Gov’t works to value female agents in national health care network
Brazilian Health Minister Nísia Trindade Lima said Thursday (Mar. 9) the ministry is developing an initiative to value female workers of the country’s Unified Health System, or SUS, Brazil’s free national network of hospitals and care stations. Women, she pointed out, now make up more than 60 percent of its agents.
“We’re 2 million SUS workers. This is going to be a key program in our administration—not a secretariat or a department.
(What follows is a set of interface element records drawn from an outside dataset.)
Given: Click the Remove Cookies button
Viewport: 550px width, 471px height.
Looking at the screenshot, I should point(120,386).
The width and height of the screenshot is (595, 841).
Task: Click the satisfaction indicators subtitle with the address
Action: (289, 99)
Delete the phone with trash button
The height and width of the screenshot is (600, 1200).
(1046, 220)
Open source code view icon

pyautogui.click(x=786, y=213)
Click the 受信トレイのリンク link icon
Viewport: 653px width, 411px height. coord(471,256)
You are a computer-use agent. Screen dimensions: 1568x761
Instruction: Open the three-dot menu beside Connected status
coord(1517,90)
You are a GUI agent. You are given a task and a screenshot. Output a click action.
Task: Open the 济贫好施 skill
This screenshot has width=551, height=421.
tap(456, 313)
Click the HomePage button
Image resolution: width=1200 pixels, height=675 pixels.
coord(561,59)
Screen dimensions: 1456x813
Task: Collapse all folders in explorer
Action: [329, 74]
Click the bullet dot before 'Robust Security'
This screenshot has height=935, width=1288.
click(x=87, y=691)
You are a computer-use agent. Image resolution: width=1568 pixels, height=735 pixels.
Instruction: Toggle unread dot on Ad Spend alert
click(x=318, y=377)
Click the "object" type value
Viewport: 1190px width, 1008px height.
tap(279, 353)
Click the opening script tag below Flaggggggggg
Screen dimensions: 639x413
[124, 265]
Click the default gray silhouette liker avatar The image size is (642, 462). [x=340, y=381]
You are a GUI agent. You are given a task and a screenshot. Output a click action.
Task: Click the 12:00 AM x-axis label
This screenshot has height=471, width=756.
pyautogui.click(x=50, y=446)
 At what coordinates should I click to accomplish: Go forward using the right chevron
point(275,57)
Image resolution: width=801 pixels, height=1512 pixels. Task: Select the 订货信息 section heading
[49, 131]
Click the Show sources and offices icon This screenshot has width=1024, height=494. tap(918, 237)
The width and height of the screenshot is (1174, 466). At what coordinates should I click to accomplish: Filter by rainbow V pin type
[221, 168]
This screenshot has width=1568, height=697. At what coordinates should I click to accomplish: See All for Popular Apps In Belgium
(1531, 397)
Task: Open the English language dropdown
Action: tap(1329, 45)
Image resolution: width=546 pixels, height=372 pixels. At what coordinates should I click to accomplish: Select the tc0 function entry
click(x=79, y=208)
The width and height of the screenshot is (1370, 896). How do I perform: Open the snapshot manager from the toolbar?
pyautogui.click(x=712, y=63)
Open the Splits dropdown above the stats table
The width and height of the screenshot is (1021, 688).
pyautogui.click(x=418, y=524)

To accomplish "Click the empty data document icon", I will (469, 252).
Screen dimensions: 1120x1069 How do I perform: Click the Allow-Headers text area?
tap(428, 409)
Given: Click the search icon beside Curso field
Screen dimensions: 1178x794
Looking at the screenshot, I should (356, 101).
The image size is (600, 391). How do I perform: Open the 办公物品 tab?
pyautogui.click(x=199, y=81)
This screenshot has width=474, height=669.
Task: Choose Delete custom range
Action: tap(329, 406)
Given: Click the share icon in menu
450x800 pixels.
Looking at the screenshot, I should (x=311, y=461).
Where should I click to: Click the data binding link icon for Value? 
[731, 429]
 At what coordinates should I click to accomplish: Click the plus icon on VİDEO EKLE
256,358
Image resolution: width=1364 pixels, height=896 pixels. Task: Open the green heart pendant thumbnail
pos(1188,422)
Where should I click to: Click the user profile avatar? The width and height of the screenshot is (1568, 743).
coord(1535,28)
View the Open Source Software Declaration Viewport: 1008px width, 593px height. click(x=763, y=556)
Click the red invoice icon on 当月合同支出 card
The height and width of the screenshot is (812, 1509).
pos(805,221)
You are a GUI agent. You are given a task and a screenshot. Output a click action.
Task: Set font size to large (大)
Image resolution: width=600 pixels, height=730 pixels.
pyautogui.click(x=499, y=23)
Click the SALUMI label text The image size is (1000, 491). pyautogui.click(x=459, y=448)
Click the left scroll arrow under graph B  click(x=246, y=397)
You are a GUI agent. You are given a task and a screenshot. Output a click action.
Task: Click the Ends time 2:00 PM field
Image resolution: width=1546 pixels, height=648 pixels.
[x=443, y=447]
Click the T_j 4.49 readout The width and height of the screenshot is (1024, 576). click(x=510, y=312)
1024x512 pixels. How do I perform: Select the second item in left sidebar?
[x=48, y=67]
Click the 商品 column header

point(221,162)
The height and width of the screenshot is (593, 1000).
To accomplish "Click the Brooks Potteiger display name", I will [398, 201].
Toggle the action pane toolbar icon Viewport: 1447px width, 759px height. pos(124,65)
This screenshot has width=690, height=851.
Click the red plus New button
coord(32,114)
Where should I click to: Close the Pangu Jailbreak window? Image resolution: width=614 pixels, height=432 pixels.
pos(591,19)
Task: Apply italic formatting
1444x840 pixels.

The issue of gender parity and the fight for women’s rights in all dimensions will guide our actions in the coming years,” she said, while participating in the online debate Women and Global Health, of the Center for International Relations in Health of research foundation Fiocruz, held as part of the International Women’s Day.
Femicide
Femicide, the minister said, must be tackled with interministerial policies. “Four women suffer violence in the country every hour, and more than one woman is targeted and die every day just for being a woman. We cannot remain silent. Rather, we must remember that gender issues are made all the worse by racial inequalities, as black and indigenous women are among the most severely affected.”
It is the ministry’s goal to provide full care to women from childhood to old age, she argued. “That’s an agenda that includes human rights, the dignity of women, and game-changing policies that were once among the priorities of the ministries of Health, Women, Racial Equality, among others,” she listed.